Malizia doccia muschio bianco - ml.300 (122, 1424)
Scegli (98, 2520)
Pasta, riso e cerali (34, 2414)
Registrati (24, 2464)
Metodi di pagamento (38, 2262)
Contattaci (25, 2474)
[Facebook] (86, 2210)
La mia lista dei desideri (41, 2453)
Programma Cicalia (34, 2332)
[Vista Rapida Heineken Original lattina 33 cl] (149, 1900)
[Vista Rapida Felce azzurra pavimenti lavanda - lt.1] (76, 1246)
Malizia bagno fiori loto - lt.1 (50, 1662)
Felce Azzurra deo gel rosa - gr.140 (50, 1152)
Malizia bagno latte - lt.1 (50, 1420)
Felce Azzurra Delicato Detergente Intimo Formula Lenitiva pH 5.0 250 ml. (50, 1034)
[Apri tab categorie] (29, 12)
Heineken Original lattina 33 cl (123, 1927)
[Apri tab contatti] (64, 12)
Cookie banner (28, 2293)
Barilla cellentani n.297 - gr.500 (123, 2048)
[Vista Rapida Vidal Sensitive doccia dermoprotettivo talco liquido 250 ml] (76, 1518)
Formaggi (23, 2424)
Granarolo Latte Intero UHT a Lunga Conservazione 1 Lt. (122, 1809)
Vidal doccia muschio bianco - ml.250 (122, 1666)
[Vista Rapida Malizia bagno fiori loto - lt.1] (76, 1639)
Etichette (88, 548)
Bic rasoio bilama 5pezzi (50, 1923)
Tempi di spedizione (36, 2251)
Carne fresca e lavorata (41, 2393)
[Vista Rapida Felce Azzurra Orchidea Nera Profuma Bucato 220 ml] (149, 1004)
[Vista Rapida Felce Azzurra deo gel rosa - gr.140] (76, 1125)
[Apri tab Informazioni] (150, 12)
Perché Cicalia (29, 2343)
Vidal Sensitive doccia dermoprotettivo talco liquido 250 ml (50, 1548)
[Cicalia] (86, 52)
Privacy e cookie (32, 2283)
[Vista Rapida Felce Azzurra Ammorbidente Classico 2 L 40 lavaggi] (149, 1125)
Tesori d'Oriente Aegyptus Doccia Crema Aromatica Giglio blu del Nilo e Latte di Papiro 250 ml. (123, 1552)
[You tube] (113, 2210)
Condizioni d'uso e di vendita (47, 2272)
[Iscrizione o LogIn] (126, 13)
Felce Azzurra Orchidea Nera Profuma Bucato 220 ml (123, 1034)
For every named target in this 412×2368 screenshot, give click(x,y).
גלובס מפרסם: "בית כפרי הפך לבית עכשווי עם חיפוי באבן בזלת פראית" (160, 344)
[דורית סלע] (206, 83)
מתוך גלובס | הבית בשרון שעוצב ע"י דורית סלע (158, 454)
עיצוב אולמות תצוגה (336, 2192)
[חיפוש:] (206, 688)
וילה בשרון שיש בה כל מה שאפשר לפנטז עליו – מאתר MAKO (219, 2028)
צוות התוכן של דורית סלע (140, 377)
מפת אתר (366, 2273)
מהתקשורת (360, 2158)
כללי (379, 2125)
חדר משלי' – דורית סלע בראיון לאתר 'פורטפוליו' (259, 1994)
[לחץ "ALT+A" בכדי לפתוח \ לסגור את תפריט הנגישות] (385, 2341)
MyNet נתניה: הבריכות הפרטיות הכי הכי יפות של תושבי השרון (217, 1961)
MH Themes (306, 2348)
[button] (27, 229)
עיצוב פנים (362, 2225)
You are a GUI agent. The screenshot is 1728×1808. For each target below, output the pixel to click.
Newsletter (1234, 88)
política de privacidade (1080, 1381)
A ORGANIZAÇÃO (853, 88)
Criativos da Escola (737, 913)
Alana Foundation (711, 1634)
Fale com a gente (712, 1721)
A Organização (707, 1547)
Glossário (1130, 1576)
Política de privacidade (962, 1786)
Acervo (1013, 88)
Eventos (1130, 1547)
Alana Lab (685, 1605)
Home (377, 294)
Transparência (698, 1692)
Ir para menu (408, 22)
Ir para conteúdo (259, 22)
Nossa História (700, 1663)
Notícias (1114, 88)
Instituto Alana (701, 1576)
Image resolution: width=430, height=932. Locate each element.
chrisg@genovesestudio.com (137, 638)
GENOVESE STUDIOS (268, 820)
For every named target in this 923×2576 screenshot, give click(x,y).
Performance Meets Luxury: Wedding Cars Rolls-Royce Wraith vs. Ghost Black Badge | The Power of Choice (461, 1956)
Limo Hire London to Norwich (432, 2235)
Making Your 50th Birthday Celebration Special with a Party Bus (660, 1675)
+===+
WHAT THE TASK REQUIRES: Counting only lines that contain the word "lattina", give the number found in the data, and nothing else.

EXERCISE OUTPUT: 2